Start of Excerpted records

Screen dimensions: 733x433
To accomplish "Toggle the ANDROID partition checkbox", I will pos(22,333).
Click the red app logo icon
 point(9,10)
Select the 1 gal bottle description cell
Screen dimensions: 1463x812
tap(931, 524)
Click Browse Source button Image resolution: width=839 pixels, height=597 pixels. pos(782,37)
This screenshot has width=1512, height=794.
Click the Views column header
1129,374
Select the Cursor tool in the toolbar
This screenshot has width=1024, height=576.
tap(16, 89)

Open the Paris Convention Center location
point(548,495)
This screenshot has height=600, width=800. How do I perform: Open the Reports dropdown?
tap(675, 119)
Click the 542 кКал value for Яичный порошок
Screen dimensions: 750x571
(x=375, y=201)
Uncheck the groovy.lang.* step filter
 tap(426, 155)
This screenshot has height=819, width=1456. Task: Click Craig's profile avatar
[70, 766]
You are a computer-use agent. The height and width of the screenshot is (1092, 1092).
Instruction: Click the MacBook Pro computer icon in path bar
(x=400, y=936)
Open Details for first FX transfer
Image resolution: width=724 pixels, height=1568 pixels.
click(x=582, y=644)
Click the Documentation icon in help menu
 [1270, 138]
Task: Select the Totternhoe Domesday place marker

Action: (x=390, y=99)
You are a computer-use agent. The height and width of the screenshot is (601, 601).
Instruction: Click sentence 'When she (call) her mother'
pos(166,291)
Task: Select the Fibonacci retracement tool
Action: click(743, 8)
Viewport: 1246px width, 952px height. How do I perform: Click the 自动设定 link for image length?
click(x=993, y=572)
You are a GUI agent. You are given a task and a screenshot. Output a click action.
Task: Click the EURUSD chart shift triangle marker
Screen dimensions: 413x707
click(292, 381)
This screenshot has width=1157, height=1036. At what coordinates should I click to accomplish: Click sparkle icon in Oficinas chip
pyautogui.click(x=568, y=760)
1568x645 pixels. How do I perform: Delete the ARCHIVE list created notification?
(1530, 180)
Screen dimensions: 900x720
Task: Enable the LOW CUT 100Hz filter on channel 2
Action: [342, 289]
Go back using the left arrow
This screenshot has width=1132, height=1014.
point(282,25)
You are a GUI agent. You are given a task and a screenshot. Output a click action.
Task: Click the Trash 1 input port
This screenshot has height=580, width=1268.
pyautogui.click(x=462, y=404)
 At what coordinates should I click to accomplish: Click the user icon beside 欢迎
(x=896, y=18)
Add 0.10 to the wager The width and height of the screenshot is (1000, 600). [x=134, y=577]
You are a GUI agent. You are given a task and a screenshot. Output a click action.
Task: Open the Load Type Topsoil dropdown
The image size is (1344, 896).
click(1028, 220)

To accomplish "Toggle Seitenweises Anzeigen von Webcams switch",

End of Excerpted records

## Task prompt
The output should match the records above exactly, entry for entry.

## Answer to this problem
Screen dimensions: 733x433
To accomplish "Toggle the ANDROID partition checkbox", I will pos(22,333).
Click the red app logo icon
 point(9,10)
Select the 1 gal bottle description cell
Screen dimensions: 1463x812
tap(931, 524)
Click Browse Source button Image resolution: width=839 pixels, height=597 pixels. pos(782,37)
This screenshot has width=1512, height=794.
Click the Views column header
1129,374
Select the Cursor tool in the toolbar
This screenshot has width=1024, height=576.
tap(16, 89)

Open the Paris Convention Center location
point(548,495)
This screenshot has height=600, width=800. How do I perform: Open the Reports dropdown?
tap(675, 119)
Click the 542 кКал value for Яичный порошок
Screen dimensions: 750x571
(x=375, y=201)
Uncheck the groovy.lang.* step filter
 tap(426, 155)
This screenshot has height=819, width=1456. Task: Click Craig's profile avatar
[70, 766]
You are a computer-use agent. The height and width of the screenshot is (1092, 1092).
Instruction: Click the MacBook Pro computer icon in path bar
(x=400, y=936)
Open Details for first FX transfer
Image resolution: width=724 pixels, height=1568 pixels.
click(x=582, y=644)
Click the Documentation icon in help menu
 [1270, 138]
Task: Select the Totternhoe Domesday place marker

Action: (x=390, y=99)
You are a computer-use agent. The height and width of the screenshot is (601, 601).
Instruction: Click sentence 'When she (call) her mother'
pos(166,291)
Task: Select the Fibonacci retracement tool
Action: click(743, 8)
Viewport: 1246px width, 952px height. How do I perform: Click the 自动设定 link for image length?
click(x=993, y=572)
You are a GUI agent. You are given a task and a screenshot. Output a click action.
Task: Click the EURUSD chart shift triangle marker
Screen dimensions: 413x707
click(292, 381)
This screenshot has width=1157, height=1036. At what coordinates should I click to accomplish: Click sparkle icon in Oficinas chip
pyautogui.click(x=568, y=760)
1568x645 pixels. How do I perform: Delete the ARCHIVE list created notification?
(1530, 180)
Screen dimensions: 900x720
Task: Enable the LOW CUT 100Hz filter on channel 2
Action: [342, 289]
Go back using the left arrow
This screenshot has width=1132, height=1014.
point(282,25)
You are a GUI agent. You are given a task and a screenshot. Output a click action.
Task: Click the Trash 1 input port
This screenshot has height=580, width=1268.
pyautogui.click(x=462, y=404)
 At what coordinates should I click to accomplish: Click the user icon beside 欢迎
(x=896, y=18)
Add 0.10 to the wager The width and height of the screenshot is (1000, 600). [x=134, y=577]
You are a GUI agent. You are given a task and a screenshot. Output a click action.
Task: Open the Load Type Topsoil dropdown
The image size is (1344, 896).
click(1028, 220)

To accomplish "Toggle Seitenweises Anzeigen von Webcams switch",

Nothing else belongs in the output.